INFORMATION SHOWN

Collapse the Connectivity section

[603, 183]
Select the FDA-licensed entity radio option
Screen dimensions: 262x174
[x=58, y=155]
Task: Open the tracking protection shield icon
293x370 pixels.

...

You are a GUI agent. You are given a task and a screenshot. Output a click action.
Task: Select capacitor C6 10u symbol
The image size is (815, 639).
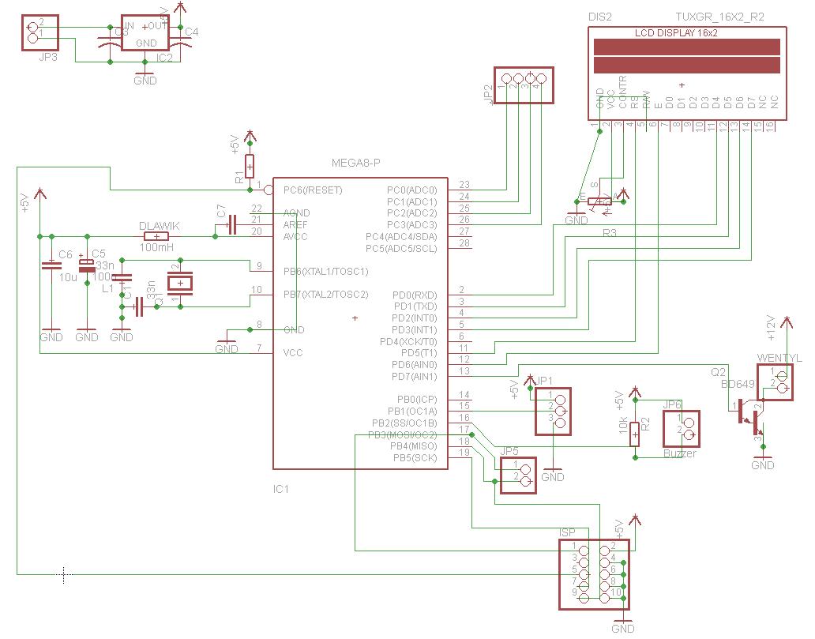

WORK TASK
Within the records above, determine the number of lines that hold the word "Select" and return only that value.

TASK ANSWER
2